I live in the snow belt—thinking alu would help with rust.

Pros/cons?
 

john61ct

Adventurer
If I knew the aluminum one was just as strong, but much lighter, I would go for that.

Ensure galvanic isolation where the aluminum joins to steel.
 

kmacafee

Adventurer
I have Aluminess bumpers and an aluminum flatbed under my camper. I live in the snow and salted roads zone and with stainless hardware, zero corrosion issues. Plenty strong as well. Weight savings is a big plus over steel.
 

BAM298

Member
I'd go aluminum all day for that...by the time you have the steel trailer painted/powdercoated it'll probably be more, not to mention the constant maintenance chasing rust eventually.
 

CampStewart

Observer
For objects that are going to be shaken, bounced around and vibrated aluminum is very likely to crack at the welds. Either the weld or the aluminum but usually the weld. The proper way is to do a heat treatment of the object after welding but that is ungodly expensive. Do a web search on this before commiting to an aluminum trailer and if you commit make sure your builder is a very experienced in welding aluminum. I would also take this cracking into consideration in how the trailer is designed so as to minimize it.
 

J-No

Member
Thanks all. This will see some gravel and minimal maintenance, but that's about it. Eventually want to make it black, but purely for aesthetic reasons. It is trailer manufacturer who does exclusively aluminum.
 

myers

Member
Personally I would go with steel, boxed frame, powder coated (or just regular paint so you can do touch ups yourself), especially if I wanted to paint it black anyway. Ask each builder what they estimate the weight of each trailer once completed or ask them for a list of materials used and add it up yourself. You can find weight by foot of each material online. I can’t imagine a steel 4x6 open trailer weighing that much more than aluminum. at least not enough to justify the extra cost for me.

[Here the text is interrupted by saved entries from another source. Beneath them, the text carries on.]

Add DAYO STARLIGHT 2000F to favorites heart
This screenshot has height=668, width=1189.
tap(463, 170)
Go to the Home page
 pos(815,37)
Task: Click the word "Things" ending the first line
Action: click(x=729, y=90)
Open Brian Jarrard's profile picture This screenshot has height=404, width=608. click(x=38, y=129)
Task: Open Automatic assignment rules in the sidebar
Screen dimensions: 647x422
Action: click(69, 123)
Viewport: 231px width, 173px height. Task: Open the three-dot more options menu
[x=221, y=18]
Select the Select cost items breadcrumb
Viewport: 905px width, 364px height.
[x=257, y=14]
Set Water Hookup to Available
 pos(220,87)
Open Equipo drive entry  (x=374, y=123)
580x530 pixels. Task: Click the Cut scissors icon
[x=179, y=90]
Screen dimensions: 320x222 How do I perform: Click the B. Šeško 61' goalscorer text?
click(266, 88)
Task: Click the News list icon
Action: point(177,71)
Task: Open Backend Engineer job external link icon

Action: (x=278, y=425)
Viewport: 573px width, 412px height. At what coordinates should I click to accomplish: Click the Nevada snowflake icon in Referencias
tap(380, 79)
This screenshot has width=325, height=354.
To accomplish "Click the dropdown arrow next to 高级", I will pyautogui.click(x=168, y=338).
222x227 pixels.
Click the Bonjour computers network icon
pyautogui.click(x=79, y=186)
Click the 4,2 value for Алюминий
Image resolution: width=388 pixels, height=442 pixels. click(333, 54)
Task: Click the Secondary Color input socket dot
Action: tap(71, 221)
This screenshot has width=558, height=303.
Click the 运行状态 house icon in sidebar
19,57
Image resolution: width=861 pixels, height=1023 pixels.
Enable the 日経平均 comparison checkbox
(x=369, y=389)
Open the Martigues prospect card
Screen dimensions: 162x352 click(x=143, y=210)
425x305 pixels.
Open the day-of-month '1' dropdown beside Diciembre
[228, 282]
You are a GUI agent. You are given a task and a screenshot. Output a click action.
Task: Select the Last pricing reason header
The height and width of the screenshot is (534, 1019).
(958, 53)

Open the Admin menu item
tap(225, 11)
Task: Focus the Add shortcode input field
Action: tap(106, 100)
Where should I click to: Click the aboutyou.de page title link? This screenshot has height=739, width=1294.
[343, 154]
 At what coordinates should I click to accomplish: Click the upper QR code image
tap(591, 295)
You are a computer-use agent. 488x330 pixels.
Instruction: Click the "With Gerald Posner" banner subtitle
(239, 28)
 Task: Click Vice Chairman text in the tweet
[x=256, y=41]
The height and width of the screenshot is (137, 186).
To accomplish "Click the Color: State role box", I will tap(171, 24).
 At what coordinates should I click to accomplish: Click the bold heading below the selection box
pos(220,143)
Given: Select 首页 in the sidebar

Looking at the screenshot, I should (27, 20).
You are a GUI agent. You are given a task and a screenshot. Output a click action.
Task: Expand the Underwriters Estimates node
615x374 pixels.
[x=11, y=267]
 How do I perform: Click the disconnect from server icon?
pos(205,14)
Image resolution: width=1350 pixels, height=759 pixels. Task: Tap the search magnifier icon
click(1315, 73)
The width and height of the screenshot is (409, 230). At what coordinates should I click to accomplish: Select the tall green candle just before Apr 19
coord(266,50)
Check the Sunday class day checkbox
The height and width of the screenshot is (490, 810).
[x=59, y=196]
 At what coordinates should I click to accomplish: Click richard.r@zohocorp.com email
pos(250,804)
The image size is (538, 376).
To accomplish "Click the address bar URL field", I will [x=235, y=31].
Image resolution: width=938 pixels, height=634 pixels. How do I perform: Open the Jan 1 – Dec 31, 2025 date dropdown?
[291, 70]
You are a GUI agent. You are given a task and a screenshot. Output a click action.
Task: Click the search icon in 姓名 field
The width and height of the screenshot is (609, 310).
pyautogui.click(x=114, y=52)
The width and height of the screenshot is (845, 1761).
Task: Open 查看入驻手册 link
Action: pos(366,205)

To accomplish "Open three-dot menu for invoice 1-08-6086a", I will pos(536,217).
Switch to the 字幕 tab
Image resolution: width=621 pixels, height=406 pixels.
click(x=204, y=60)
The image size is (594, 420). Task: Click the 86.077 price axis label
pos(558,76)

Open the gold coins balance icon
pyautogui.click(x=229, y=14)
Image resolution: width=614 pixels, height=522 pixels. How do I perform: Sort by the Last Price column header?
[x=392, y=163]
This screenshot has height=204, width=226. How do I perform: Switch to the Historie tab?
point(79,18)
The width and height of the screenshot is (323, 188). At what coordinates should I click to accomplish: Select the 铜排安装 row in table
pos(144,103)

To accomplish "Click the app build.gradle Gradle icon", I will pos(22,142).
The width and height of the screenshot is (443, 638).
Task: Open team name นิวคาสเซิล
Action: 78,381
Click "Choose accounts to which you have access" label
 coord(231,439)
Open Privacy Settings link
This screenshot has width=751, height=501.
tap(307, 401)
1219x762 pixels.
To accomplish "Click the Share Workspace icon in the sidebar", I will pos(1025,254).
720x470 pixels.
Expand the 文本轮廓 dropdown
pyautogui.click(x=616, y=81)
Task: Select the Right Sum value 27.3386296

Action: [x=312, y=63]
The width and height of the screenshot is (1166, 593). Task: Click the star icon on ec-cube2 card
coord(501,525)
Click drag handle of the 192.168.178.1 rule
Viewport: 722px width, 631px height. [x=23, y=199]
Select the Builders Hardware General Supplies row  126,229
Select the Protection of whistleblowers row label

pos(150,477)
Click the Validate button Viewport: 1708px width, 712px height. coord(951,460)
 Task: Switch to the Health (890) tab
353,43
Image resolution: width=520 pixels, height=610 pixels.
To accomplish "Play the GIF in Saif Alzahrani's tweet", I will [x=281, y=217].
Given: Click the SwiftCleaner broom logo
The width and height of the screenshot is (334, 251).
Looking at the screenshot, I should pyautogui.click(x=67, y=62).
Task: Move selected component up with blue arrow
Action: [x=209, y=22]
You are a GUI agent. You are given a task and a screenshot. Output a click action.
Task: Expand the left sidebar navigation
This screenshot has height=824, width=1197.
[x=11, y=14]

I guess you need to ask yourself how often you are gonna use it with snow/ice/salt on the ground and figure out if the price difference is worth it to you.
 

kmacafee

Adventurer
For objects that are going to be shaken, bounced around and vibrated aluminum is very likely to crack at the welds. Either the weld or the aluminum but usually the weld. The proper way is to do a heat treatment of the object after welding but that is ungodly expensive. Do a web search on this before commiting to an aluminum trailer and if you commit make sure your builder is a very experienced in welding aluminum. I would also take this cracking into consideration in how the trailer is designed so as to minimize it.
You mean like airplanes?
 

CampStewart

Observer
You mean like airplanes?


Probably all welded aluminum parts on airplanes go through more than one heat treat process after welding. Take a look at pretty much any 10 year old trailer made of aluminum. If you don't find any cracked welds you probably didn't look hard enough
 

Theoretician

Adventurer
Bolted Aluminum > welded steel > welded aluminum

Properly designed, you can assume that an aluminum frame would be half the weight of a steel frame for equal strength, before you add in corrosion resistance for the steel. You lose a lot of that weight advantage, or strength parity, without paying a lot for welded aluminum to reverse the annealing in the joints, but the corrosion resistance might still make that trade worth the costs.
 

kmacafee

Adventurer
I also live in Minnesota. I’ve had aluminum bumpers on trucks for a decade - never a failure, no corrosion.

As for airplanes, being over engineered - I’m not planning on flying my truck.
 

Teardropper

Well-known member
"Steel bid from local welder is $500 less than Alu trailer company..."

Out of curiosity, what was the steel bid?